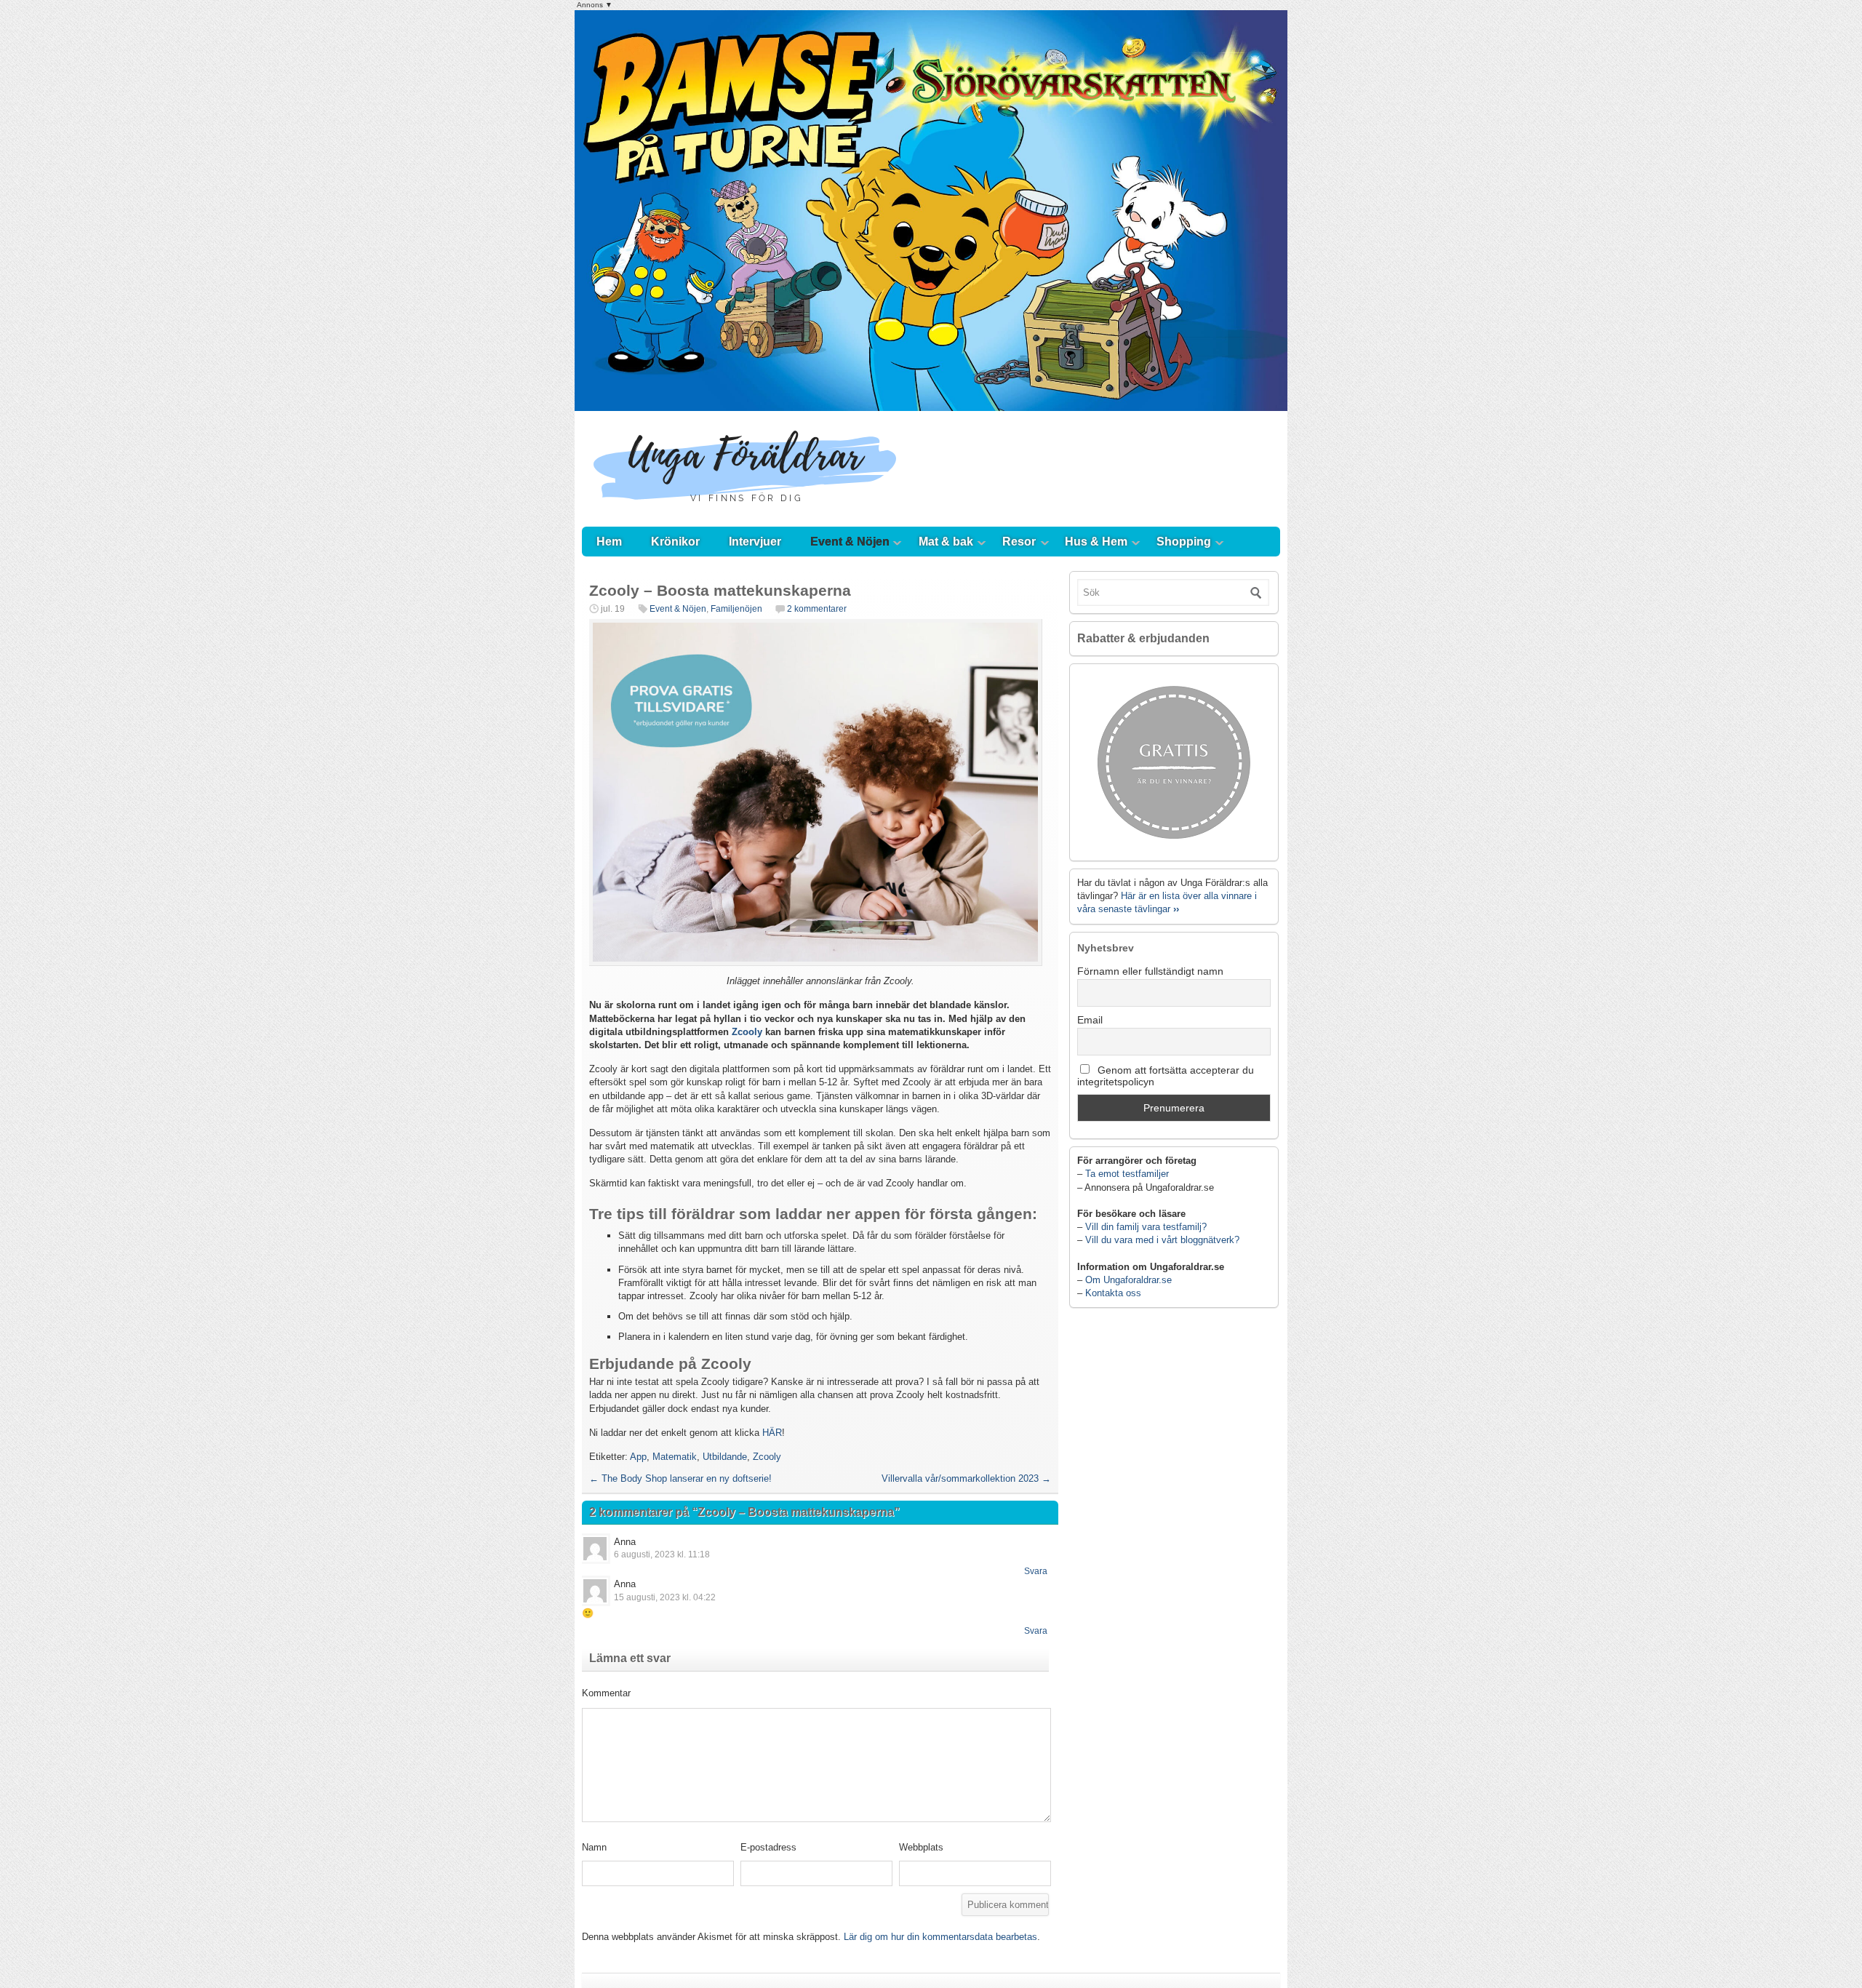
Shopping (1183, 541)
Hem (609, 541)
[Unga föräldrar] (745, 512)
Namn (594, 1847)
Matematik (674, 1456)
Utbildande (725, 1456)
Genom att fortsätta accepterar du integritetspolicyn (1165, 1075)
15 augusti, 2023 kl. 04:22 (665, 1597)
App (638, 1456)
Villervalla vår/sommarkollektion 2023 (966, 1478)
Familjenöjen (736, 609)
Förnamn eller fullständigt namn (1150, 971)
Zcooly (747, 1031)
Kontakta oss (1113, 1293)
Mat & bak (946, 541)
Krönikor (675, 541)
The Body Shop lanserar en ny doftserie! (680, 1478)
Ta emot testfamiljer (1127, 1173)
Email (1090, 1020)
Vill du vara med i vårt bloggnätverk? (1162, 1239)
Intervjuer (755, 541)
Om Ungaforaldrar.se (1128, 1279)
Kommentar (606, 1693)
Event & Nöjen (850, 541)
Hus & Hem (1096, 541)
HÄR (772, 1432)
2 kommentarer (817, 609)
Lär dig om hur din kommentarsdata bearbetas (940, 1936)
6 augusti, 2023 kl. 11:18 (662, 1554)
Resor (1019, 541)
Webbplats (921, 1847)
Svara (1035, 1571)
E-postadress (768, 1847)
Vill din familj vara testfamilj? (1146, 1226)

TASK BRIEF —
Could every entry be restated word for word, pictures excluded?

REPLY TO THE EXERCISE —
Shopping (1183, 541)
Hem (609, 541)
[Unga föräldrar] (745, 512)
Namn (594, 1847)
Matematik (674, 1456)
Utbildande (725, 1456)
Genom att fortsätta accepterar du integritetspolicyn (1165, 1075)
15 augusti, 2023 kl. 04:22 (665, 1597)
App (638, 1456)
Villervalla vår/sommarkollektion 2023 (966, 1478)
Familjenöjen (736, 609)
Förnamn eller fullständigt namn (1150, 971)
Zcooly (747, 1031)
Kontakta oss (1113, 1293)
Mat & bak (946, 541)
Krönikor (675, 541)
The Body Shop lanserar en ny doftserie! (680, 1478)
Ta emot testfamiljer (1127, 1173)
Email (1090, 1020)
Vill du vara med i vårt bloggnätverk? (1162, 1239)
Intervjuer (755, 541)
Om Ungaforaldrar.se (1128, 1279)
Kommentar (606, 1693)
Event & Nöjen (850, 541)
Hus & Hem (1096, 541)
HÄR (772, 1432)
2 kommentarer (817, 609)
Lär dig om hur din kommentarsdata bearbetas (940, 1936)
6 augusti, 2023 kl. 11:18 (662, 1554)
Resor (1019, 541)
Webbplats (921, 1847)
Svara (1035, 1571)
E-postadress (768, 1847)
Vill din familj vara testfamilj? (1146, 1226)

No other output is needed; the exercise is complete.